SURPRISES ET CACHETTES
Le cheminement imaginé par Alyette forme une longue boucle entre la partie boisée féerique, la prairie fleurie et le jardin clos. Le petit mobilier et les œuvres d’art servent de fil d’Ariane à la visite de ce labyrinthe champêtre. Copier la nature environnante dans son propre jardin, c’est possible ! Commencez par travailler les pelouses en gestion différenciée : laissez l’herbe monter en graines puis aménagez des chemins à la tondeuse pour voir réapparaître les criquets et les sauterelles aujourd’hui grandement menacés.
Ode au naturel
LIBRE ET JOYEUX
Non loin de la maison, les enfants de la famille s’en donnent à cœur joie dans le Jardin des petites filles, tondu aux pieds des massifs guillerets, ébouriffés de fleurs et d’herbes hautes. Au fond, le tipi de saule tressé est particulièrement apprécié.
la bonne idée
ALLIANCE SPONTANÉE
Le jardin d’Alyette est un bel exemple d’un jardinage doux, en totale harmonie avec la nature : « J’ai introduit des essences d’arbres en accord avec le bois de Lancerf qui se trouve de l’autre côté du Trieux. J’ai installé des rosiers, des vivaces et des annuelles qui investissent le lieu de façon naturelle pour renforcer l’aspect spontané de l’ensemble », confie-t-elle.
LE RETROUVER
Jardin d’Alyette et Jean Deleplanque Moulin de Traou Meur, 22740 Pleudaniel. aly.deleplanque@orange.fr Ouvert à la visite pour le Neurodon au printemps, et pour Rendez-vous aux jardins en juin.
MÉDITATIF
Dans le Carré des moines, le recueillement se fait en blanc ! Sous le dais d’un Solanum jasminoides, un banc en bois invite à la contemplation.
EXPRESSIF
Passionnée d’art, Alyette transforme bien souvent son jardin en galerie à ciel ouvert : monumentales ou humbles, acquises ou invitées, les sculptures se découvrent au gré de la balade et des expositions.
Palette de roses
1 La valériane rouge (Centranthus ruber), grande colonisatrice d’espaces arides, championne de l’escalade, se ressemant à l’envi, increvable et rustique, est parfaite pour un jardin sauvage. Installez le centhrante en plein soleil et rabattez les touffes à ras après la floraison. Associé à des marguerites, c’est le duo gagnant que l’on peut faucher ou tondre : les deux auront tôt fait de repousser ! 2 Le bel eryngium ‘Pen Blue’ vous offrira de magnifiques bouquets secs.

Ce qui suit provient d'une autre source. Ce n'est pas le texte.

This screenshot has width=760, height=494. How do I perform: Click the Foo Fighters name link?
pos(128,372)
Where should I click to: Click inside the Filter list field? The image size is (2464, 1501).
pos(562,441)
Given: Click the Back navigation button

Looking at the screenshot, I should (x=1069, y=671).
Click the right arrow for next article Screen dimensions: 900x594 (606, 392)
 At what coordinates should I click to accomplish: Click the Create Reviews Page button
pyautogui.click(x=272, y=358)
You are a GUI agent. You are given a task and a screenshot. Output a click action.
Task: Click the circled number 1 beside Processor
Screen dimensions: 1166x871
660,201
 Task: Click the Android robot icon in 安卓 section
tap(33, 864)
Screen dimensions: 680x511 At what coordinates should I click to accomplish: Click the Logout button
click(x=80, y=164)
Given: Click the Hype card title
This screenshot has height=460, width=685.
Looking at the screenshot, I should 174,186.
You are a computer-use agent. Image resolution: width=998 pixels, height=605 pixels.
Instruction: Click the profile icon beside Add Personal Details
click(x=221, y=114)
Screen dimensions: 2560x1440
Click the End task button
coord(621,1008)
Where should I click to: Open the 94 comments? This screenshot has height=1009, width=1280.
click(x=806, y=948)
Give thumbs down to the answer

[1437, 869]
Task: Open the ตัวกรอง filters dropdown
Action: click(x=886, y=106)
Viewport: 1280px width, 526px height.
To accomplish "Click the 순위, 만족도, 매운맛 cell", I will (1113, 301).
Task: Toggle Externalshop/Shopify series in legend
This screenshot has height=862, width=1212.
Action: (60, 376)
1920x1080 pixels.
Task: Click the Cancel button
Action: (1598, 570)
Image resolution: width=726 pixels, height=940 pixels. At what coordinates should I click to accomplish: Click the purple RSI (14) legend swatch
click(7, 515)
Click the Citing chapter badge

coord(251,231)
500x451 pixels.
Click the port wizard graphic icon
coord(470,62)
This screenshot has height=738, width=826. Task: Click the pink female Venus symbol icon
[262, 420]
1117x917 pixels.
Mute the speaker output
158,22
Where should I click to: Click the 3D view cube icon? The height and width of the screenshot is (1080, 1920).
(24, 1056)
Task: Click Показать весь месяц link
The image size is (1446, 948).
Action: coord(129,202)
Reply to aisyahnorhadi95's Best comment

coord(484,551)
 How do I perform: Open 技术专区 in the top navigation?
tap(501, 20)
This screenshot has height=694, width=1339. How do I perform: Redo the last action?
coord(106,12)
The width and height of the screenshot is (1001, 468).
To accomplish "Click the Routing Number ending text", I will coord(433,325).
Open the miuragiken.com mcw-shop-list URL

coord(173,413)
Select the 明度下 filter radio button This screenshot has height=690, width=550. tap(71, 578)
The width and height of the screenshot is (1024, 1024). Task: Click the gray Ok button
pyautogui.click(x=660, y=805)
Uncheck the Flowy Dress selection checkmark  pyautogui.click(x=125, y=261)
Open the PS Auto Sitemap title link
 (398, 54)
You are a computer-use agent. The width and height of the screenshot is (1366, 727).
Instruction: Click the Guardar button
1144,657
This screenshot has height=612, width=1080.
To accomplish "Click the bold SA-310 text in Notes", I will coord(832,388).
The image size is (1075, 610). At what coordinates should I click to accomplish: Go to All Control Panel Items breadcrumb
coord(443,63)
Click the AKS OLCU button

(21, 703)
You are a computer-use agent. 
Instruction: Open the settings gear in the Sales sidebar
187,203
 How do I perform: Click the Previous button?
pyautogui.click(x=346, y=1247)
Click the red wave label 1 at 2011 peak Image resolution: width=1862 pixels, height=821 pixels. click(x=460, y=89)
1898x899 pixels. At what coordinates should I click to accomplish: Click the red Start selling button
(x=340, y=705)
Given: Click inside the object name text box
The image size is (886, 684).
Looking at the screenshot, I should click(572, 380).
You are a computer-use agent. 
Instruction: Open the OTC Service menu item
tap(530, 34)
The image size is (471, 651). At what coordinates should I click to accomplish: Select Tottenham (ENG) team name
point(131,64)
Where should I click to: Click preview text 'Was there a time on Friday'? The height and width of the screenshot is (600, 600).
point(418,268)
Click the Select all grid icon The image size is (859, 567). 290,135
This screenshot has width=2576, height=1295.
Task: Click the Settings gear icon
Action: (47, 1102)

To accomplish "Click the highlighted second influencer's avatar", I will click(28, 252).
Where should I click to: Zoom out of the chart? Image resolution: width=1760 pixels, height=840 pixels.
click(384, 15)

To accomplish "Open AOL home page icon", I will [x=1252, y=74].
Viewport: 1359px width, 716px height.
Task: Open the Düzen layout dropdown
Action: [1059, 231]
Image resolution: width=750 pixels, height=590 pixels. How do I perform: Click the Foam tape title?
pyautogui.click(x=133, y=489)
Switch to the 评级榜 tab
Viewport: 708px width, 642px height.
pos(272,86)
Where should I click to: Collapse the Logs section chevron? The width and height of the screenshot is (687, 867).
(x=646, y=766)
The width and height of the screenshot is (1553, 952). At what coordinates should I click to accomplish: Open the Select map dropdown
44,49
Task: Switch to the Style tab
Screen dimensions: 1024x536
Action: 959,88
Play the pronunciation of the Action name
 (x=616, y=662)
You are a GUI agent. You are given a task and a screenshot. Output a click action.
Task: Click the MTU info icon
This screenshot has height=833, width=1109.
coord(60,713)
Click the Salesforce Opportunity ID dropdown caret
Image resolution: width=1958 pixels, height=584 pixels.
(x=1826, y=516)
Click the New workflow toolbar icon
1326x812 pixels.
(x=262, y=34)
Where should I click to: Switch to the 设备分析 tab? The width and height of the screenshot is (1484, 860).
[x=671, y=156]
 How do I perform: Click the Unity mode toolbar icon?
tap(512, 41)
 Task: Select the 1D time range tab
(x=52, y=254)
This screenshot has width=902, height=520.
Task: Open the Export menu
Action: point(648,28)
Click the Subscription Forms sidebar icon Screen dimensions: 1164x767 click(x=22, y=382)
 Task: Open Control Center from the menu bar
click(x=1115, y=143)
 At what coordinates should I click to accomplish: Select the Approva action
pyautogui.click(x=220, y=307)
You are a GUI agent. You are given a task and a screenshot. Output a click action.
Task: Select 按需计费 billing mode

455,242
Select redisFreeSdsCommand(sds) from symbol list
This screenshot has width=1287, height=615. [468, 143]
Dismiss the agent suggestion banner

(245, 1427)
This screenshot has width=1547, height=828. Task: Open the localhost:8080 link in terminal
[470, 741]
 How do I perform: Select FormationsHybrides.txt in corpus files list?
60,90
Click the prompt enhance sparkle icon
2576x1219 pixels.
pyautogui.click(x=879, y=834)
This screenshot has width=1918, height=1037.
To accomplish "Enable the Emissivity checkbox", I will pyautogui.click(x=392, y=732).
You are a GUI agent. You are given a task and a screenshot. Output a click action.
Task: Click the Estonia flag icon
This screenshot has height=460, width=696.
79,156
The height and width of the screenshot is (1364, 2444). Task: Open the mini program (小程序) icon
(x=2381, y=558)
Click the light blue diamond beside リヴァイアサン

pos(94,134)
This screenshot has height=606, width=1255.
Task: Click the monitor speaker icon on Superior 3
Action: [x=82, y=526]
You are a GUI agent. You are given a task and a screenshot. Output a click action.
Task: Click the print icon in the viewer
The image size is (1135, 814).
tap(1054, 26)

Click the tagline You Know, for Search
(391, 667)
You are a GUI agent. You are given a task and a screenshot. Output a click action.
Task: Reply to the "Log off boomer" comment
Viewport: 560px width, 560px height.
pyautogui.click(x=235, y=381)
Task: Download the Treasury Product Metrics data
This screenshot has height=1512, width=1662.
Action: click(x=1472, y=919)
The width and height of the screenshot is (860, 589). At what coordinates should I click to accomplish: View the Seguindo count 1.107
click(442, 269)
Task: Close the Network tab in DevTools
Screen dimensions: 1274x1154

Facile, il se fiche des terres ingrates et caillouteuses. En plus, il est très prisé des papillons et des abeilles. 3 L’iris de Nouvelle-Zélande (Libertia ixioides ‘Goldfinger’) fait merveille devant les fleurs d’un sédum pourpre ! Son feuillage linéaire jaune orangé est particulièrement séduisant pour réveiller les massifs au soleil ou à la mi-ombre. Il requiert toutefois un sol drainé plutôt acide et il est un peu frileux (-7 °C). 4 Tout en délicatesse, la coquelourde (Lychnis coronaria), ultra facile, forme des massifs spectaculaires. Son seul défaut : ses semis spontanés sont parfois trop envahissants, surtout sur le gravier ! 5 La lavatère ou mauve en arbre (Malva arborea) est la plante hôte des larves du gendarme, ce petit coléoptère rouge et noir qui ravit les enfants ! Elle a plus d’un tour dans son sac : ses feuilles se consomment cuites et ses fleurs, très décoratives, servent à la confection de sirops, de confitures et de tisanes. 6 L’aster divariqué (Aster divaricatus ou Eurybia divaricata), nectarifère, s’étend rapidement et supporte toutes les expositions, même ombragées. Sa floraison mousse de juillet à septembre.